▶ Assigned task
Exactly as they appear, retype the lines from the one containing "You are a computer-use" through the final line of the data below. Leave pictures out.

▶ Input

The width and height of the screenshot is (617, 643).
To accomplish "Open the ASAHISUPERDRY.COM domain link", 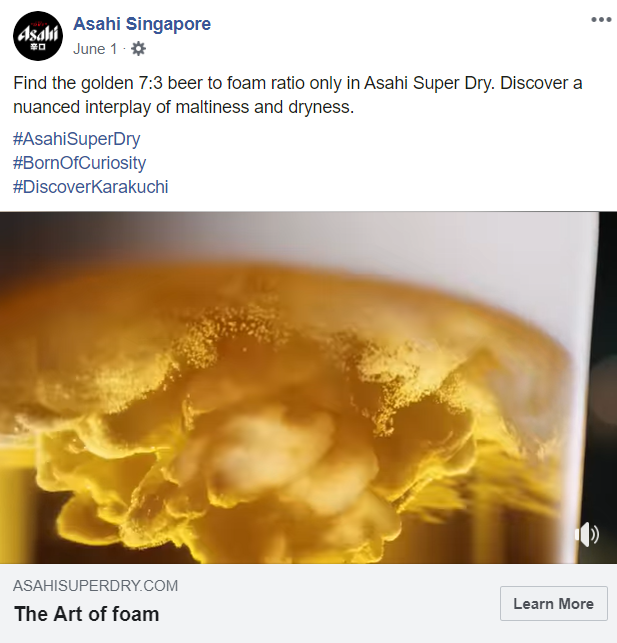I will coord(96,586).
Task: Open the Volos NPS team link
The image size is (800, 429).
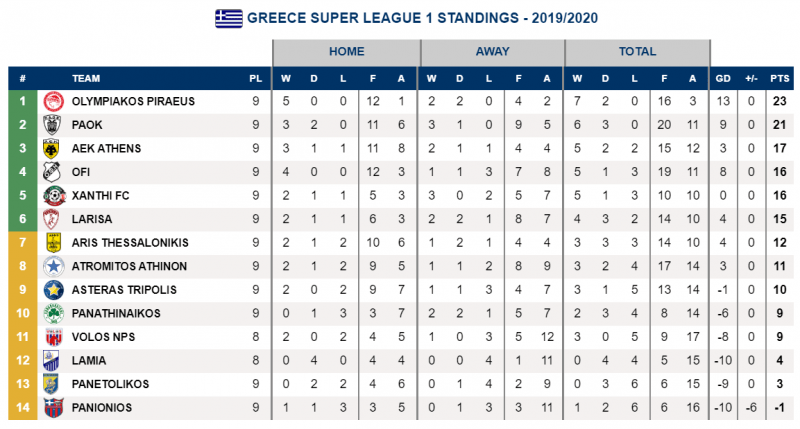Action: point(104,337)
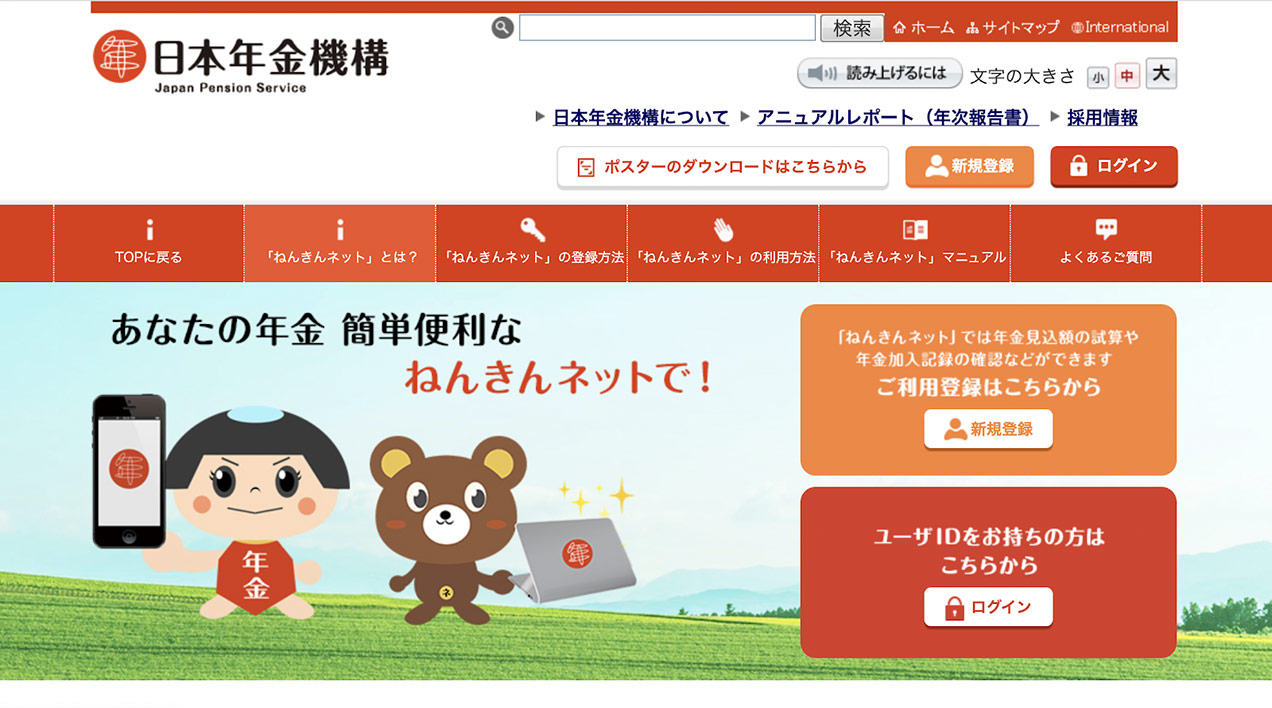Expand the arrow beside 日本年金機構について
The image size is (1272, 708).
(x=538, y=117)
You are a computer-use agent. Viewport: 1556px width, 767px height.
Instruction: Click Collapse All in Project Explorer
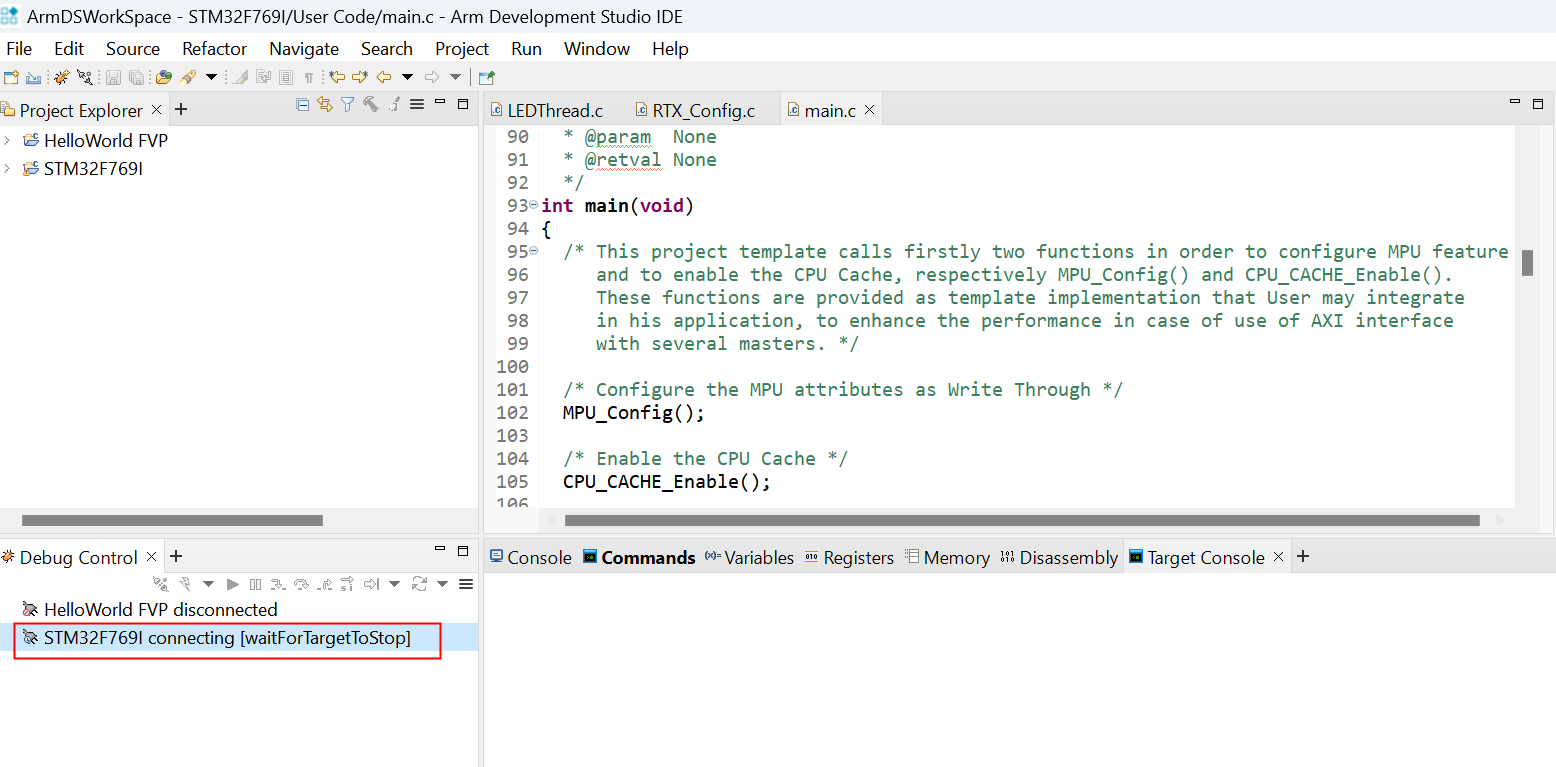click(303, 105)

▶ The answer
You are a computer-use agent. Viewport: 1556px width, 767px height.
Instruction: Click Collapse All in Project Explorer
click(303, 105)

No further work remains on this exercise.